Introduction and Context

The aim of this markdown is to look at expression patterns of genes identified from a Collaborative Cross heart failure GWAS conducted by by Tijia Fuller in July 2023. Our single nucleus data is a merged set of snRNAseq from left ventricles of male B6 (Christoph Rau/Michaela Patterson) and publically available scRNAseq datasets from Tabula Muris, Wu 2021, and Martini 2019.

Load data

# load libraries
libs <- c("Seurat", "ggplot2", "patchwork", "SeuratDisk","reshape2", "tidyverse",
          "SCpubr","shiny", "ggrepel", "gridExtra", "scCustomize", "httr", "scales") # list libraries here
lapply(libs, require, character.only = T)
source("jensen/scripts/functions/decon_all.R")
# Script used to produce this can be found at jensen/scripts/rmd/by_date/07192023_1.rmd
sn <- LoadH5Seurat("jensen/data/processed/single_cell/merged_datasets/07192023/07192023_1.h5seurat")

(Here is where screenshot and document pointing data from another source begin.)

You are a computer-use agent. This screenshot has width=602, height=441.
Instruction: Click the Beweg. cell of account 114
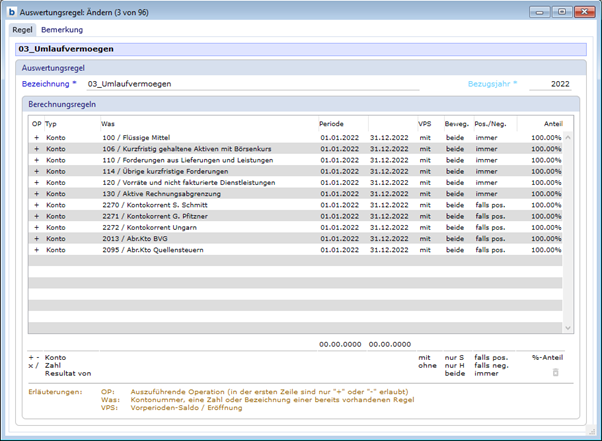click(x=455, y=171)
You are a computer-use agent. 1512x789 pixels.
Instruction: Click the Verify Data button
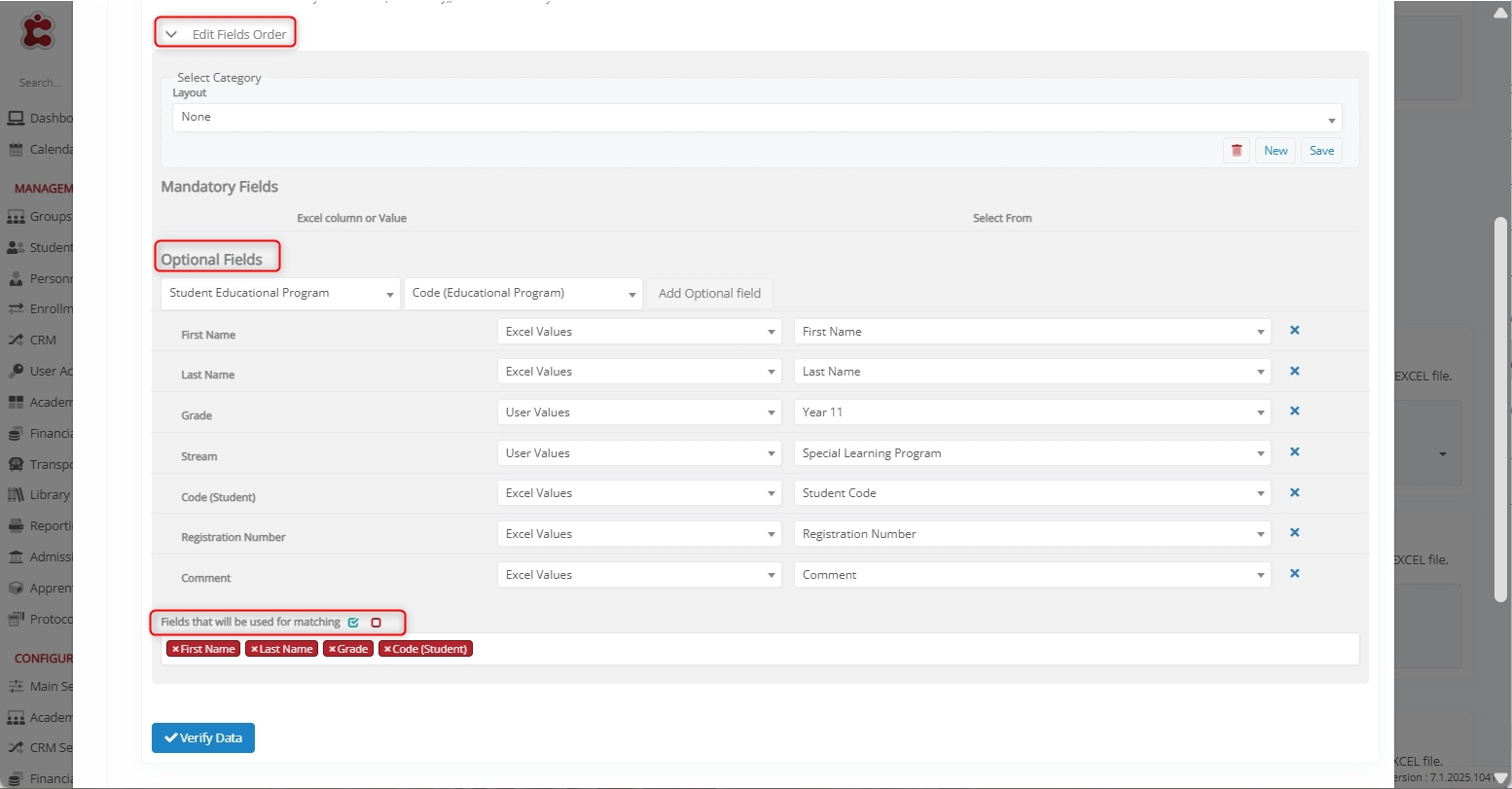click(203, 738)
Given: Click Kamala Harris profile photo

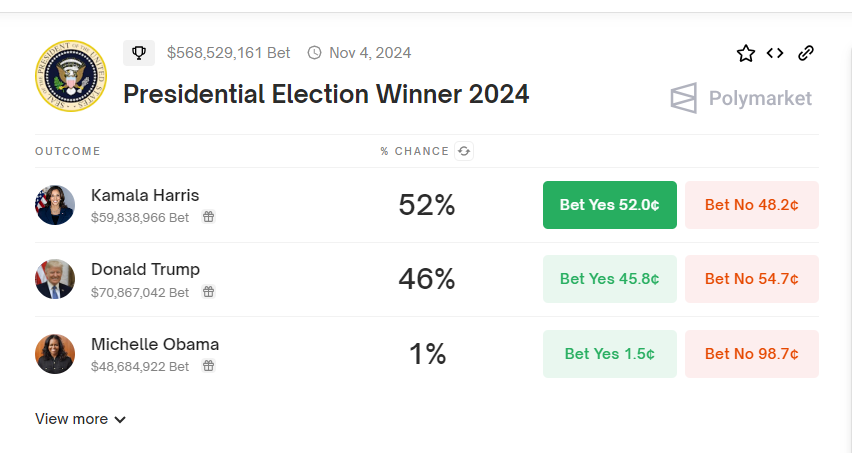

Standard single cell plots

# Set standard palette
pal <- brewer_pal(type = "qual", 2)(length(levels(sn)))
names(pal) <- levels(sn)

# Initialize plot list
plots <- c()

# Make reduction plots for cell type clusters and dataset origins
plots[["dim.clust"]] <- do_DimPlot(sn, label = T, repel = T,colors.use = pal) + NoLegend()
plots[["dim.origin"]] <- do_DimPlot(sn, group.by = "origin", label = T, repel = T) + NoLegend()

# Convert your table to a data frame and reset row names
df <- as.data.frame(table(sn$origin, Idents(sn)))
colnames(df) <- c("origin", "cluster", "count")

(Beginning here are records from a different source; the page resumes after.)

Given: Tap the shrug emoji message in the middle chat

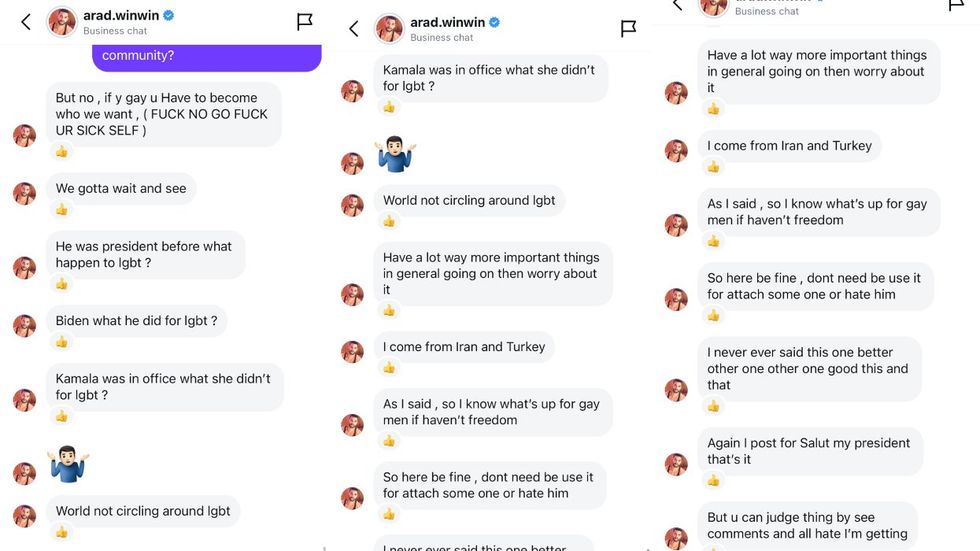Looking at the screenshot, I should pyautogui.click(x=395, y=154).
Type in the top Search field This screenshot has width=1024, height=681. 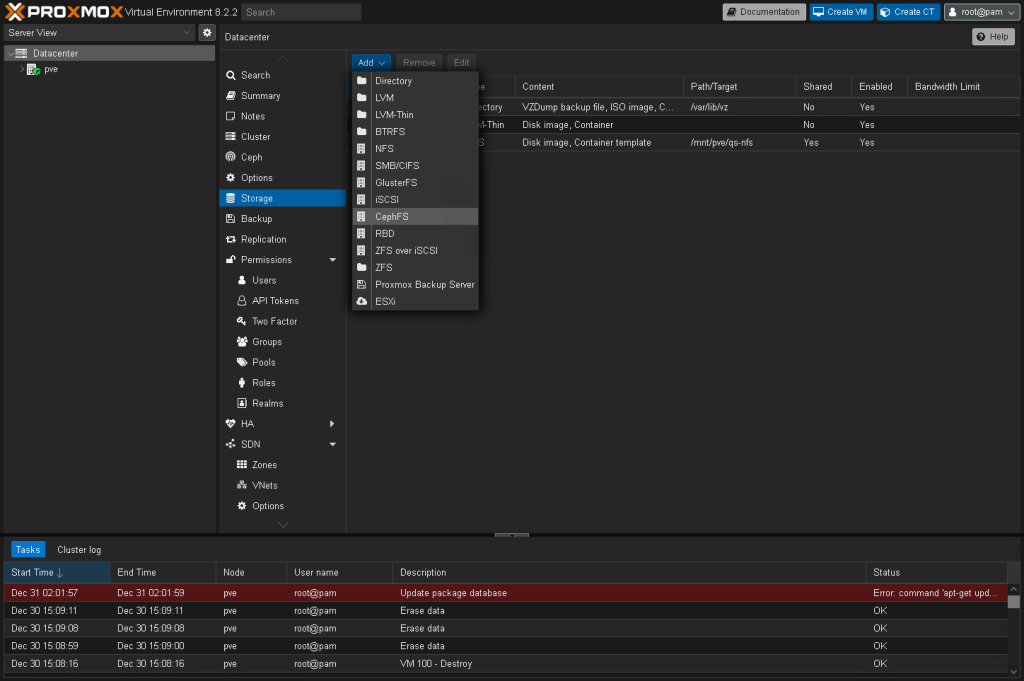[301, 12]
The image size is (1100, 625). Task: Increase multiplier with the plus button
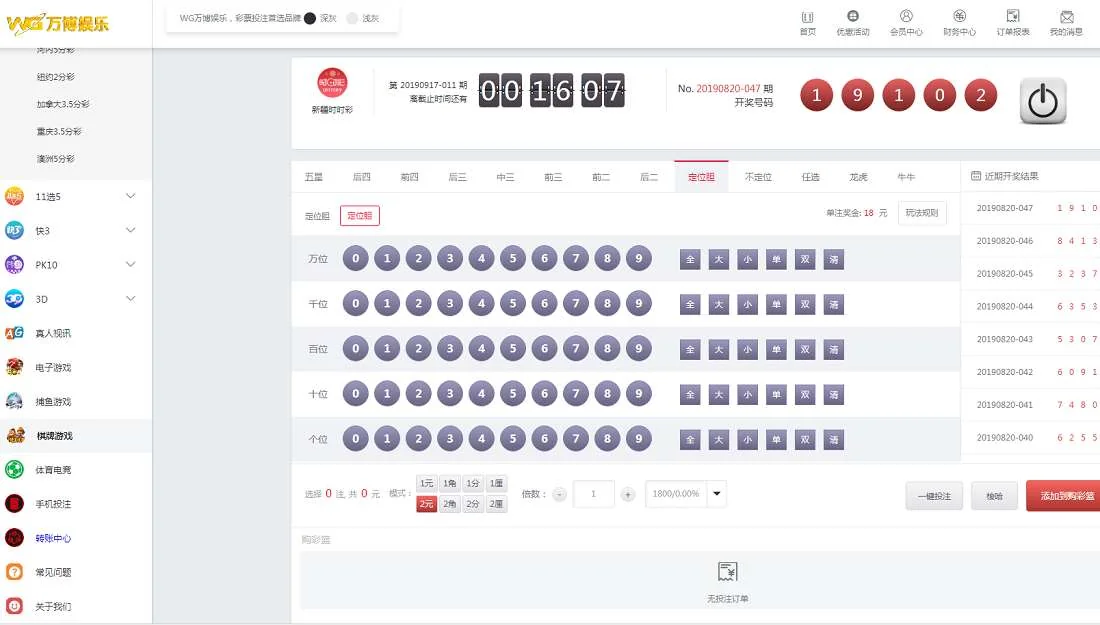pyautogui.click(x=628, y=494)
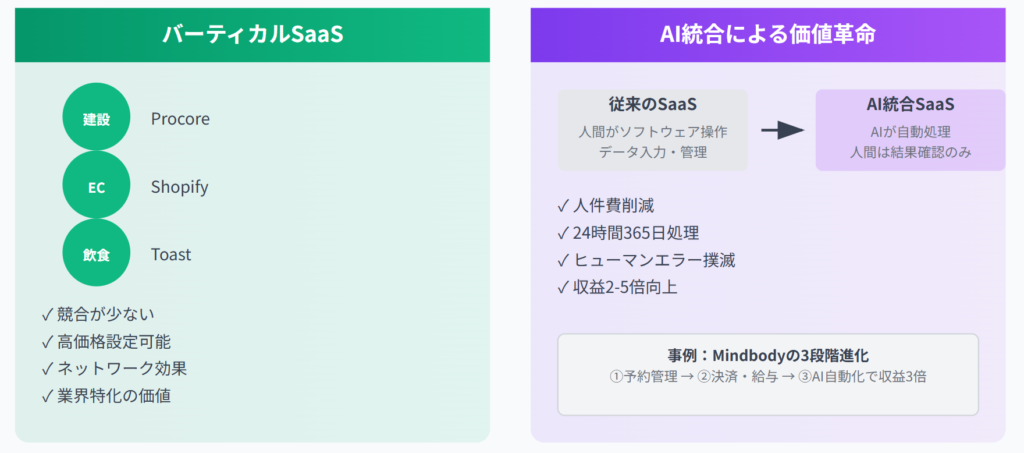The width and height of the screenshot is (1024, 453).
Task: Select the AI統合による価値革命 purple header
Action: (x=768, y=34)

# Convert cluster to factor for ordered x-axis
df$cluster <- factor(df$cluster, levels = unique(df$cluster))

# Create the bar plot
plots[["bar.clust.orig"]] <- ggplot(df, aes(x = cluster, y = count, fill = origin)) +
  geom_bar(stat = "identity") +
  theme_minimal() +
  labs(x = "Cluster", y = "Count", fill = "Origin", 
       title = "Count of Origins by Cluster") +
  theme(axis.text.x = element_text(angle = 45, vjust = 0.5, hjust=1, size = 10))

# Plots for couts, features, mitocondrial gene %, and doublet scores
plots[["bar.umi"]] <- VlnPlot(sn, group.by = "origin", features = "nCount_RNA", log = T) 

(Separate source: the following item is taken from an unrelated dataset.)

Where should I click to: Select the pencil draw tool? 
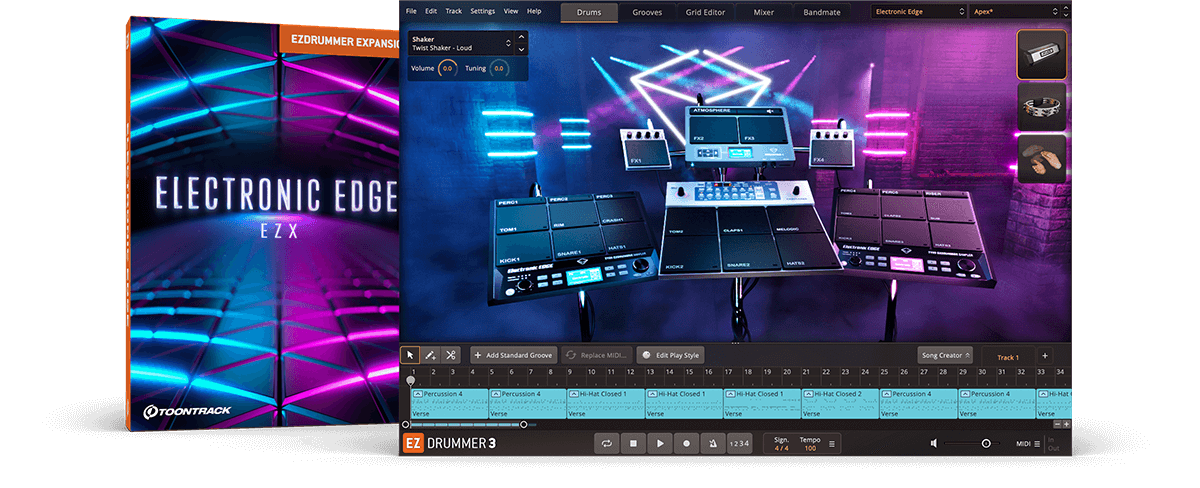[430, 355]
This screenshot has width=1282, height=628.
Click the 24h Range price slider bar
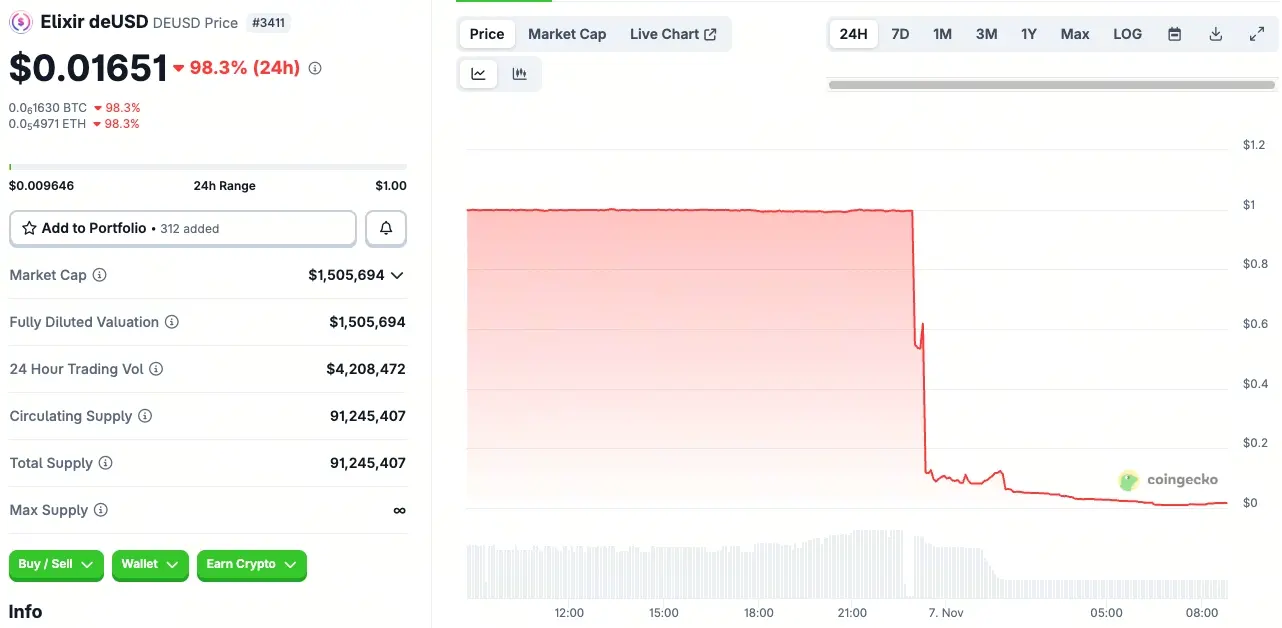[x=208, y=166]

plots[["feat.count"]] <- do_FeaturePlot(sn, features = "nCount_RNA") 
plots[["feat.features"]] <- do_FeaturePlot(sn, features = "nFeature_RNA") 
plots[["feat.mito"]] <- do_FeaturePlot(sn, features = "PercentMito") 
plots[["feat.doub"]] <- do_FeaturePlot(sn, features = "DoubletScore") 

# Wrap them all together
wrap_plots(plots, ncol = 2)

Tijia’s genes

# Make function to generate feature plots
plotGene <- function(seurat, slot = "scale.data", gene, plot.legend = T){
  
  seurat |>
    do_FeaturePlot(gene, reduction = "umap", slot = slot, 
                   legend.position = if(plot.legend == T){"bottom"}else{"none"}, 
                   legend.width = 2, legend.length = 25,  order = T) +
    theme(title = element_text(size = 22),
          legend.title = element_blank()) +
    labs(title = gene)
}

# Make function to generate violin plots
plotVln <- function(seurat, gene, slot, palette){
  plot = VlnPlot(seurat, features = gene, cols = palette, log = T, slot  = slot) 
  return(plot)
} 

# Bring in list of genes
genes <- c("Cryab", "Idh3a", "Dlat", "Ndufs1")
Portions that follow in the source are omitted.